## Exercise goal:
The listing is to be duplicated in full, exactly as written.

━━━━━━━━━━━━━━━━

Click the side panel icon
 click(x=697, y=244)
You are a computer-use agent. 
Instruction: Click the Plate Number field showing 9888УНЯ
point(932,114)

━━━━━━━━━━━━━━━━

## Exercise output:
Click the side panel icon
 click(x=697, y=244)
You are a computer-use agent. 
Instruction: Click the Plate Number field showing 9888УНЯ
point(932,114)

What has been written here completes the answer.